• Text:
━━━━━━━━━━━━━━━━

Spark Savings Vault Intents

Overview

Spark Liquidity Intents is a system designed to handle large liquidity operations across Spark protocol. It consists of two components: Borrow Intents and Savings Intents. This repository contains the Savings Intent contract (SavingsVaultIntents).

Problem

Spark Savings Vaults are ERC-4626 vaults where users deposit assets and receive vault shares. When users want to withdraw especially large amounts the vault may not hold enough idle liquidity to process the redemption immediately. A direct on-chain redeem call would simply revert, leaving the user unable to exit their position.

Solution

The Savings Intent contract introduces an intent-based withdrawal mechanism. Instead of redeeming directly from the vault, users submit a withdrawal intent (an on-chain request) specifying how many shares they want to redeem, who should receive the underlying assets, and a deadline. The ALM Planner (an off-chain relayer system) monitors these intents, orchestrates the necessary liquidity (e.g., unwinding positions and transferring assets into the vault), and then calls the contract to atomically fulfill the redemption. This ensures that large withdrawals can be processed reliably without requiring the vault to hold excess idle capital at all times.

Architecture

The system involves three actors:

Actor	Role
User	Holds vault shares and submits withdrawal intent requests
SavingsVaultIntents Contract	Stores withdrawal requests and executes atomic redemptions on fulfillment
ALM Planner (Relayer)	Off-chain system that monitors intent events, orchestrates vault liquidity, and calls fulfill

User Flow

Step-by-step flow (current implementation):

1. Approve shares: User approves the SavingsVaultIntents contract to spend their vault shares via vault.approve(intentContract, shares).
2. Create request: User calls request(vault, shares, recipient, deadline) on the intent contract. The contract validates all preconditions and stores the WithdrawRequest.
3. Event emitted: A RequestCreated event is emitted containing the account, vault, requestId, shares, recipient, and deadline.
4. Liquidity orchestration: The ALM Planner monitors RequestCreated events. It orchestrates the required liquidity by instructing asset liquidation and transferring the proceeds into the Spark Vault so it has enough idle assets to cover the redemption.
5. Fulfill request: The ALM Planner calls fulfill(account, vault, requestId) on the intent contract.
6. Atomic redemption: The contract deletes the stored request and calls vault.redeem(shares, recipient, account), redeeming on behalf of the user using their share allowance and sending the underlying assets directly to the recipient. The intent contract never holds any shares or assets.

━━━━━━━━━━━━━━━━

• Exercise inputs:

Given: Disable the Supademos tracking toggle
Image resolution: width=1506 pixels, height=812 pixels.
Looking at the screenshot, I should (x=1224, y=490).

━━━━━━━━━━━━━━━━

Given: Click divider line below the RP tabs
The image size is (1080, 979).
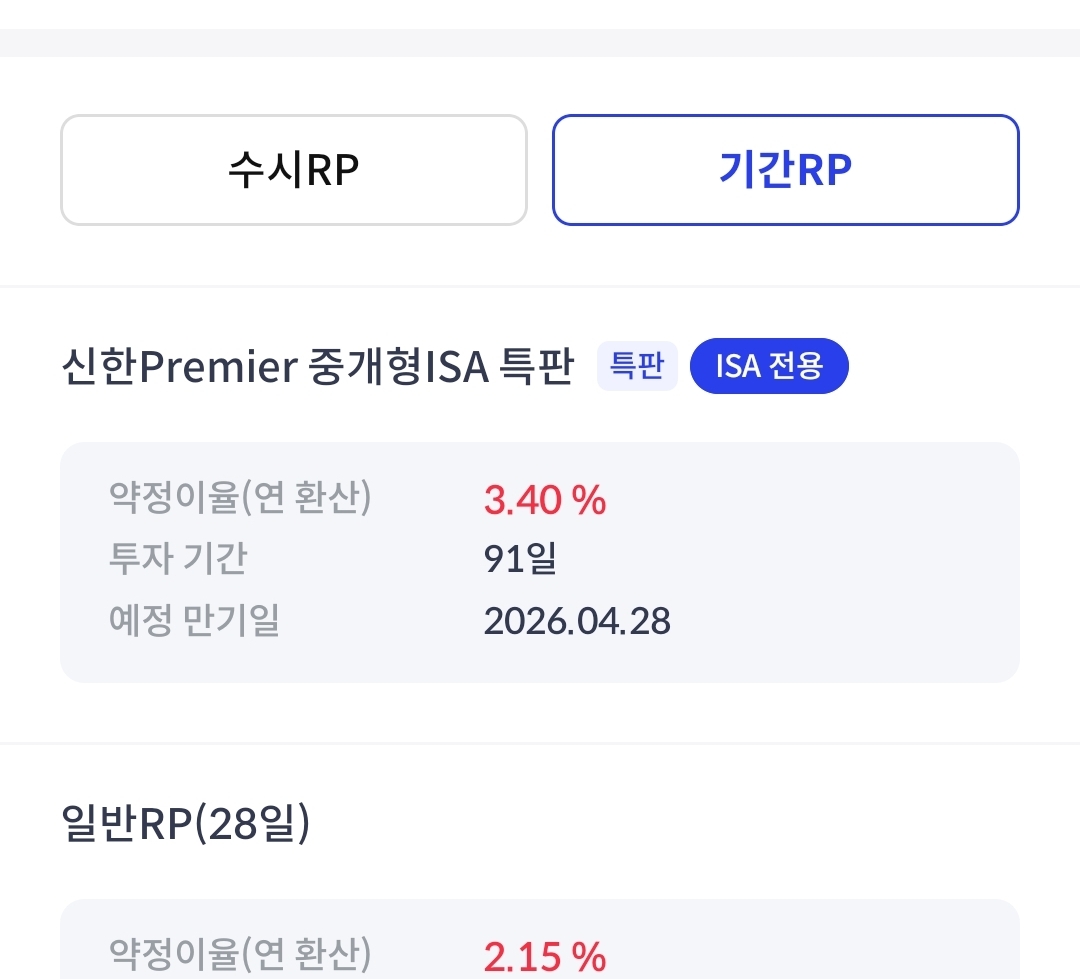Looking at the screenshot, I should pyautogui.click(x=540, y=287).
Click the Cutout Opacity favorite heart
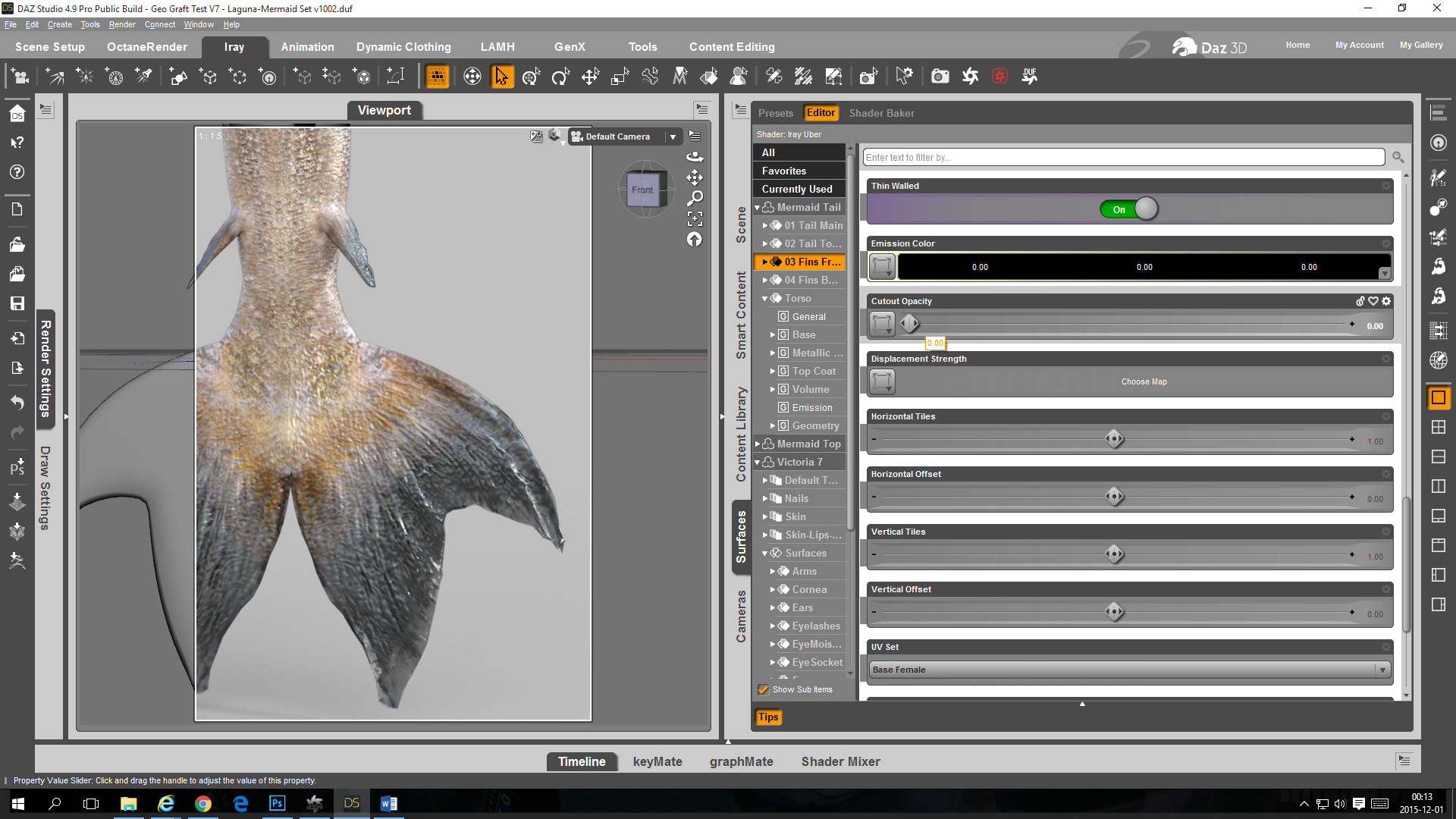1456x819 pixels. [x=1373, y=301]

━━━━━━━━━━━━━━━━

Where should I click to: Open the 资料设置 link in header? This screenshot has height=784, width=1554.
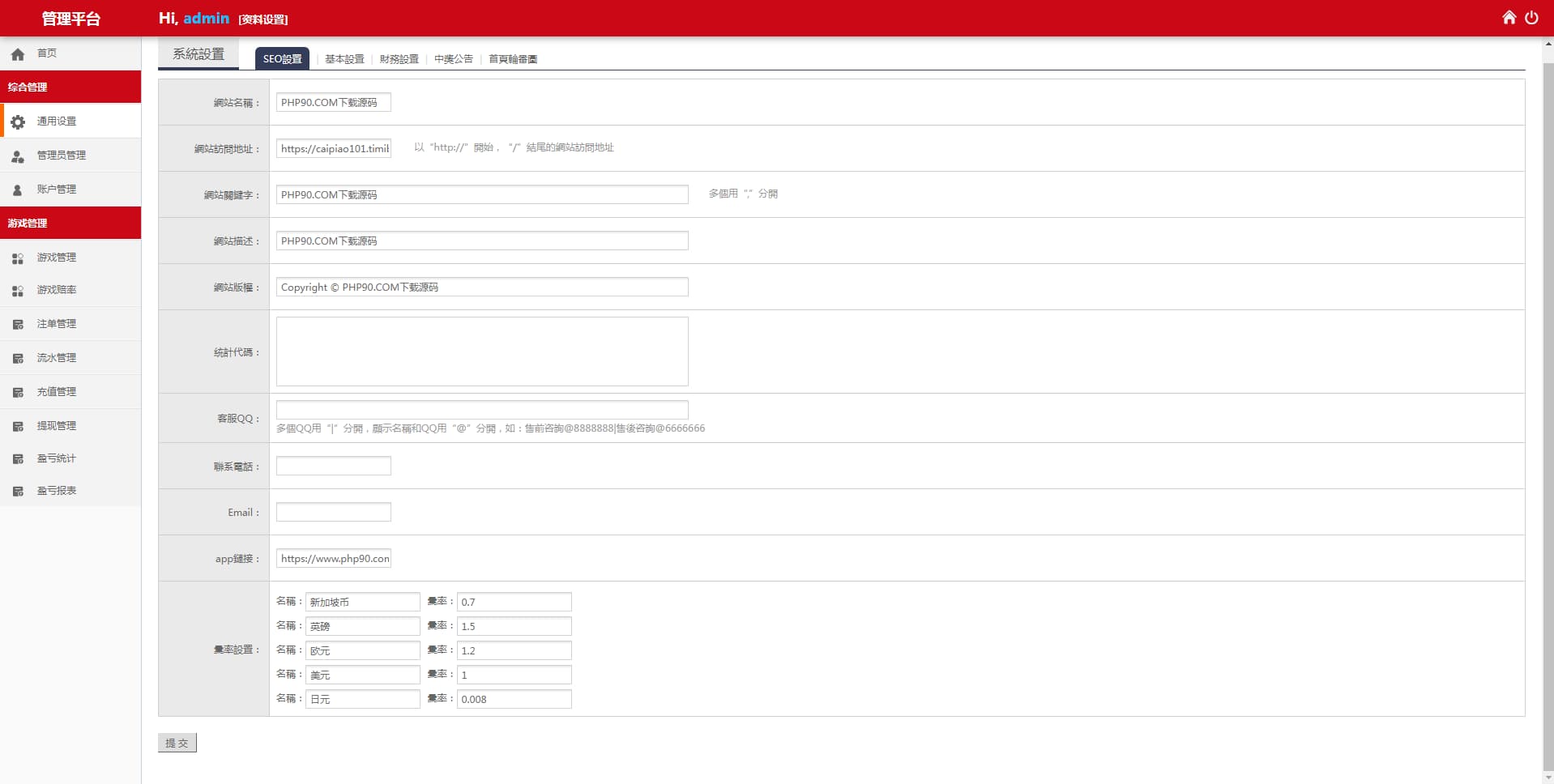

━━━━━━━━━━━━━━━━

• Required actions:
A – Answer these questions about the Spark Savings Vault Intents text:
(i) What are the two components of Spark Liquidity Intents?
(ii) Besides the number of shares to redeem, what two things does a user specify in a withdrawal intent?
(iii) What function does the ALM Planner call on the intent contract to fulfill a request?
B – Copy out the part of the records that opens with the line containing "Given: Disable the Supademos tracking toggle" and closes with the line containing "Looking at the screenshot, I should (x=1224, y=490).", including both of those lines.

• Expected responses:
A –
(i) Borrow Intents and Savings Intents.
(ii) Who should receive the underlying assets, and a deadline.
(iii) fulfill(account, vault, requestId).

B –
Given: Disable the Supademos tracking toggle
Image resolution: width=1506 pixels, height=812 pixels.
Looking at the screenshot, I should (x=1224, y=490).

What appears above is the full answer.